For this exercise, the reply is the listing below, reproduced exactly.

● Data extracts:
--------------------------------
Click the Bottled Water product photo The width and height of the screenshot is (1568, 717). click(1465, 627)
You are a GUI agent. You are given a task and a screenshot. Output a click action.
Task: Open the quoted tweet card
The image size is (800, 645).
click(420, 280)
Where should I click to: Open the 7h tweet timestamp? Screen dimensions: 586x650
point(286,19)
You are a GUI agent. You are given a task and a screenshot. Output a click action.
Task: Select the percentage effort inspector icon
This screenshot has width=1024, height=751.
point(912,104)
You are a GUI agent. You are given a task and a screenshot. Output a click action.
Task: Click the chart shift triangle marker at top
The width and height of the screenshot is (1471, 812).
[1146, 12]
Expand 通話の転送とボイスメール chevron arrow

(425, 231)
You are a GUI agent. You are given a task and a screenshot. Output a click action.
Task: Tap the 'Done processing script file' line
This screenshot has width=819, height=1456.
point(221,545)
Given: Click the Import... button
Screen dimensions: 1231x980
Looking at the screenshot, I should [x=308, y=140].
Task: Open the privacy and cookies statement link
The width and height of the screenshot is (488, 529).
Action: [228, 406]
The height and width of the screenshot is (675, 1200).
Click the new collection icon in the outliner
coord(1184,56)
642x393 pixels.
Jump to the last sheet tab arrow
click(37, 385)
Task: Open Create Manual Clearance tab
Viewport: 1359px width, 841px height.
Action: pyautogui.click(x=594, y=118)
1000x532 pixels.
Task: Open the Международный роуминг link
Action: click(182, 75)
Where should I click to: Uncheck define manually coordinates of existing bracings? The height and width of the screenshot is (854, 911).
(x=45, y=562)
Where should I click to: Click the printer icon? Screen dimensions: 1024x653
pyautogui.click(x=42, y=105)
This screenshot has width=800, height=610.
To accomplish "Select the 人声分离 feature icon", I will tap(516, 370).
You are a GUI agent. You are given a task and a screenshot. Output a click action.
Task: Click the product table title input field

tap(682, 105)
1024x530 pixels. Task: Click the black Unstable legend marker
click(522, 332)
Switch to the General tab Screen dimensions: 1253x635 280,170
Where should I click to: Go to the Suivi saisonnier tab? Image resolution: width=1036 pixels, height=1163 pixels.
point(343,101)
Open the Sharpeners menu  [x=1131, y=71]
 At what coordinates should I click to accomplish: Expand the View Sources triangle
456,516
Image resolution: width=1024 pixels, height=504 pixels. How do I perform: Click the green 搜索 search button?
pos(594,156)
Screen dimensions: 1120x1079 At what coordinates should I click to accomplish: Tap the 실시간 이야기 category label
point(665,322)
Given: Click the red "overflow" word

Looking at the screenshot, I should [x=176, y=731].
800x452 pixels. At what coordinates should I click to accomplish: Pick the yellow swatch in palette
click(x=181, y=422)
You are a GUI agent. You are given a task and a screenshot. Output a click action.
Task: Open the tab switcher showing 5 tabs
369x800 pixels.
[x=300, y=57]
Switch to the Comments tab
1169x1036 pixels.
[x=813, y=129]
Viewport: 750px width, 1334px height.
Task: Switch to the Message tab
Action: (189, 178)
--------------------------------
● Finished task:
Click the Bottled Water product photo The width and height of the screenshot is (1568, 717). click(1465, 627)
You are a GUI agent. You are given a task and a screenshot. Output a click action.
Task: Open the quoted tweet card
The image size is (800, 645).
click(420, 280)
Where should I click to: Open the 7h tweet timestamp? Screen dimensions: 586x650
point(286,19)
You are a GUI agent. You are given a task and a screenshot. Output a click action.
Task: Select the percentage effort inspector icon
This screenshot has width=1024, height=751.
point(912,104)
You are a GUI agent. You are given a task and a screenshot. Output a click action.
Task: Click the chart shift triangle marker at top
The width and height of the screenshot is (1471, 812).
[1146, 12]
Expand 通話の転送とボイスメール chevron arrow

(425, 231)
You are a GUI agent. You are given a task and a screenshot. Output a click action.
Task: Tap the 'Done processing script file' line
This screenshot has width=819, height=1456.
point(221,545)
Given: Click the Import... button
Screen dimensions: 1231x980
Looking at the screenshot, I should [x=308, y=140].
Task: Open the privacy and cookies statement link
The width and height of the screenshot is (488, 529).
Action: [228, 406]
The height and width of the screenshot is (675, 1200).
Click the new collection icon in the outliner
coord(1184,56)
642x393 pixels.
Jump to the last sheet tab arrow
click(37, 385)
Task: Open Create Manual Clearance tab
Viewport: 1359px width, 841px height.
Action: pyautogui.click(x=594, y=118)
1000x532 pixels.
Task: Open the Международный роуминг link
Action: click(182, 75)
Where should I click to: Uncheck define manually coordinates of existing bracings? The height and width of the screenshot is (854, 911).
(x=45, y=562)
Where should I click to: Click the printer icon? Screen dimensions: 1024x653
pyautogui.click(x=42, y=105)
This screenshot has width=800, height=610.
To accomplish "Select the 人声分离 feature icon", I will tap(516, 370).
You are a GUI agent. You are given a task and a screenshot. Output a click action.
Task: Click the product table title input field

tap(682, 105)
1024x530 pixels. Task: Click the black Unstable legend marker
click(522, 332)
Switch to the General tab Screen dimensions: 1253x635 280,170
Where should I click to: Go to the Suivi saisonnier tab? Image resolution: width=1036 pixels, height=1163 pixels.
point(343,101)
Open the Sharpeners menu  [x=1131, y=71]
 At what coordinates should I click to accomplish: Expand the View Sources triangle
456,516
Image resolution: width=1024 pixels, height=504 pixels. How do I perform: Click the green 搜索 search button?
pos(594,156)
Screen dimensions: 1120x1079 At what coordinates should I click to accomplish: Tap the 실시간 이야기 category label
point(665,322)
Given: Click the red "overflow" word

Looking at the screenshot, I should [x=176, y=731].
800x452 pixels. At what coordinates should I click to accomplish: Pick the yellow swatch in palette
click(x=181, y=422)
You are a GUI agent. You are given a task and a screenshot. Output a click action.
Task: Open the tab switcher showing 5 tabs
369x800 pixels.
[x=300, y=57]
Switch to the Comments tab
1169x1036 pixels.
[x=813, y=129]
Viewport: 750px width, 1334px height.
Task: Switch to the Message tab
Action: (189, 178)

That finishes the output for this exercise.